En 1575, plus de trente ans après cet événement, le cosmographe André Thévet raconte l'exil de Marguerite de Roberval. Cette fois, les détails auraient été fournis par la victime elle-même. Selon ses dires, Roberval lui manifesta toutes les attentions dues à une parente de sa qualité.

Il lui parla de ses affaires et la traita avec respect. Pourtant, un événement inattendu survint: on apprit à Roberval que Marguerite brûlait d'amour pour un gentilhomme de sa suite et que, grâce à la complaisance d'une servante, Damienne, leurs amours pouvaient s'épanouir à l'aise

«Une vieille servante de ladite Damoiselle, nommée Damienne, native de Normandie, fort accorte maquerelle, laquelle faisait la sentinelle tandis que les deux amoureux étaient en leurs affaires. »

Le capitaine est-il jaloux? Sa parente n'est-elle qu'une parente? Roberval ne songe d'abord qu'à séparer les amoureux. Brusquement, voyant qu'il ne « pouvait être maître de leurs affections », il décida non plus de les séparer, mais de laisser Marguerite seule avec Damienne, sur l'île des Démons où il venait de jeter l'ancre, disant que « c'était le lieu qu'il avait ordonné pour la pénitence de son forfait et du scandale qu'elle lui avait fait » .

Pour préserver temporairement les deux femmes contre la mort qui les attendait, il leur fit remettre quatre arquebuses et des munitions. L'amant fit alors preuve d'une certaine bravoure. Selon André Thévet, il réclama sa part d'exil

« Voyant cette cruauté et craignant qu'il ne lui en fût fait autant en quelque autre île, il fut si transporté que, oubliant le péril de mort auquel il se lançait et les récits épouvantables qu'on lui avait fait de cette terre, prit son arquebuse et (ses) habits, avec un fusil et peu d'autres commodités, quelques muids de biscuits, cidre, linge, ferrements et plusieurs choses nécessaires pour leur service et (il) se jeta en l'île, pour tenir compagnie à sa maîtresse. »


Mais la vie ne fut guère agréable sur l'île des Démons.
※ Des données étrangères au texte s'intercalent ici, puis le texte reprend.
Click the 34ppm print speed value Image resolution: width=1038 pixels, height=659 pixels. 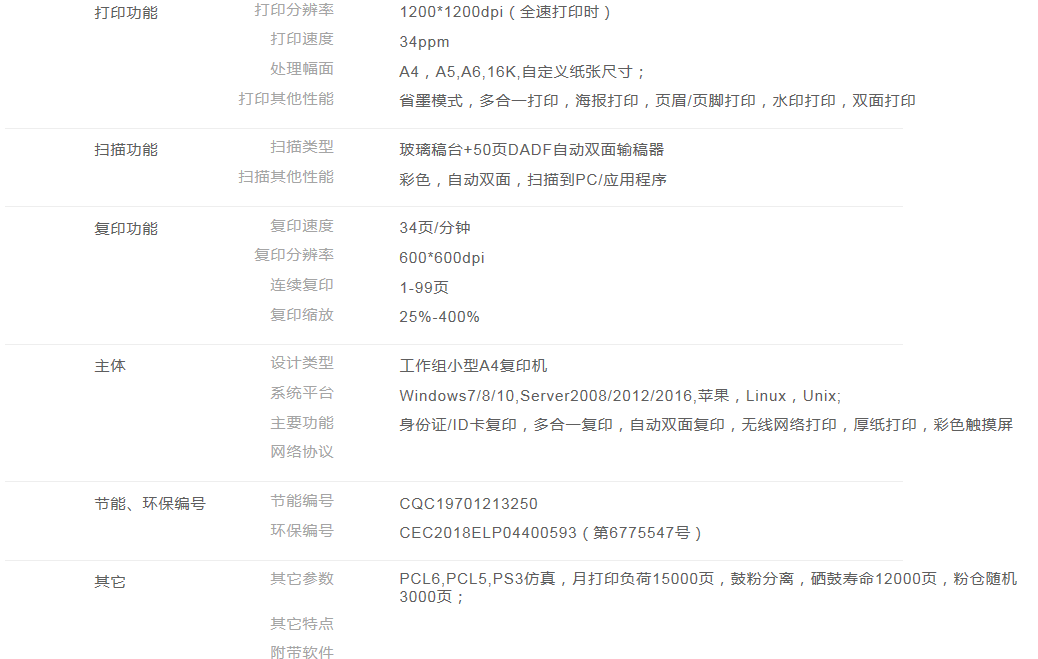(424, 42)
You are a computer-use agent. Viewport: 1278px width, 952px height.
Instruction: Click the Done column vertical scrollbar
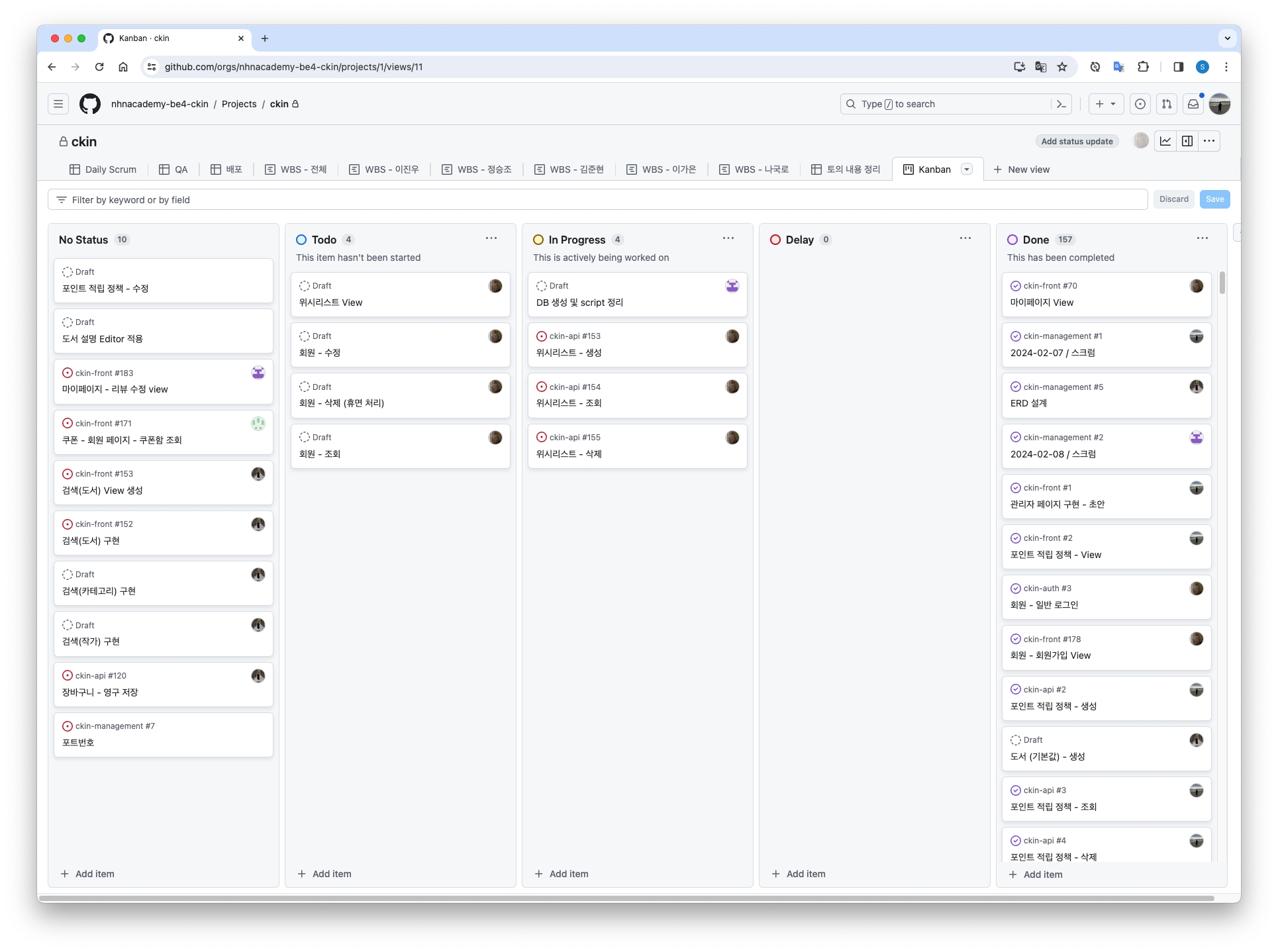[x=1222, y=283]
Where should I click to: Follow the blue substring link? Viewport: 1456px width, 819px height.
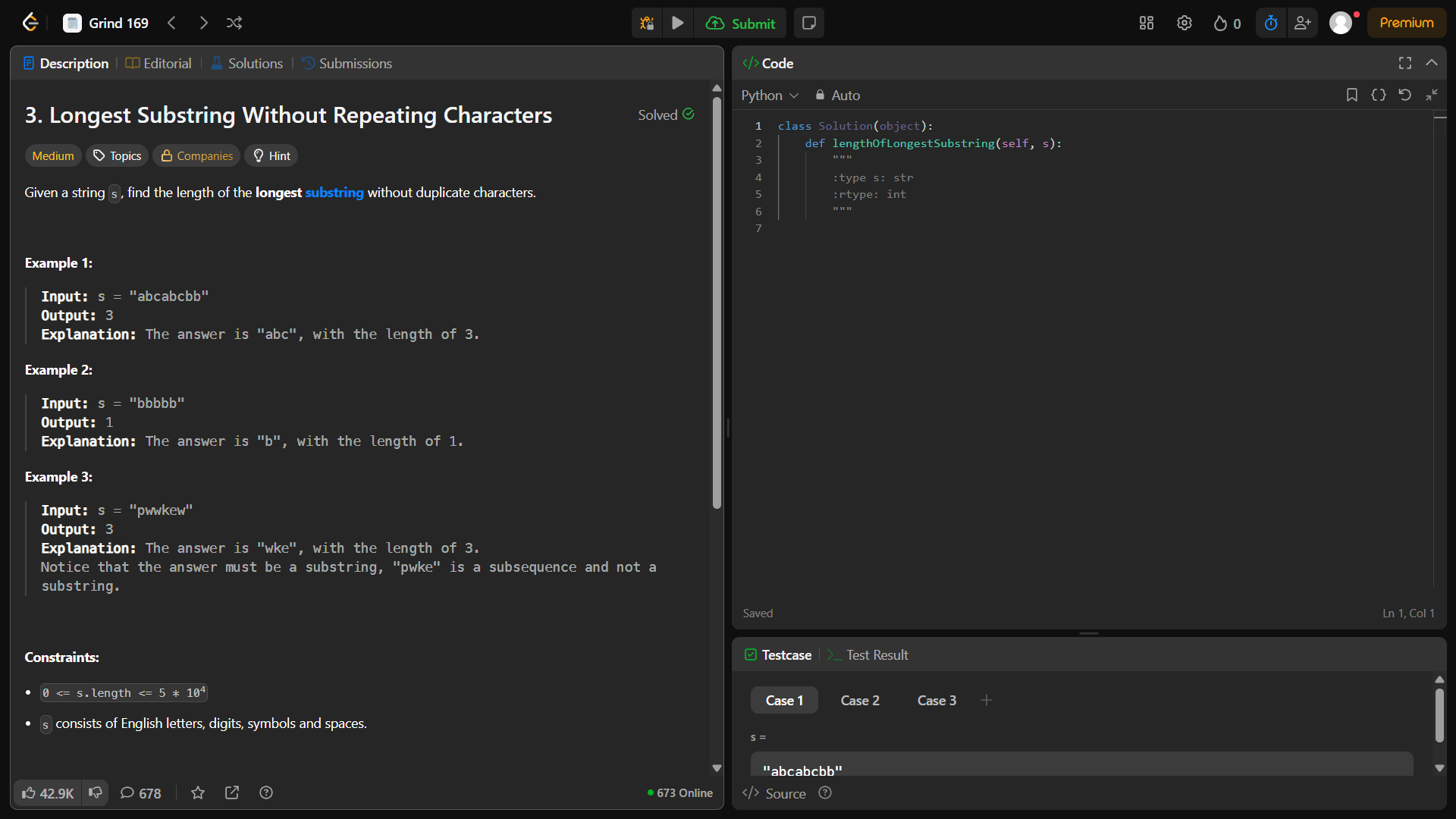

Marguerite de Roberval partagea son temps entre la chasse aux bêtes fauves, la quête de nourriture, l'amour et la lecture du Nouveau Testament que, prudemment, elle avait glissé dans ses bagages. Un enfant naît ensuite sur l'île des Démons.

« Cette femme devint grosse, et comme elle était près de son terme, le pauvre gentilhomme trépassa de tristesse et de fâcherie, qu'en huit mois qu'il était là, il n'était passé (aucun) vaisseau quelconque duquel ils pussent avoir secours, soulagement et liberté. »

Peu après, Damienne « suivit le chemin du gentil amoureux » puis l'enfant fit de même. Pendant deux ans et cinq mois, Marguerite poursuivit sa lutte pour survivre jusqu'au jour où de valeureux marins bretons, résistant à leur peur, osèrent s'approcher de l'île d'où partaient des signes de détresse. C'est ainsi que Marguerite aurait échappé à la mort et serait revenue en France.

Qu'y a-t-il de vrai dans l'histoire de la nièce ou proche parente de Roberval?

Peu de choses, sans doute, car il est impossible qu'elle ait pu survivre sur cette île battue par les vagues et où il ne pousse rien, pendant plus quelques mois. L'île des Démons a existé. Elle existe encore, mais un cartographe en changea un jour le nom pour lui donner celui d'île de la Demoiselle.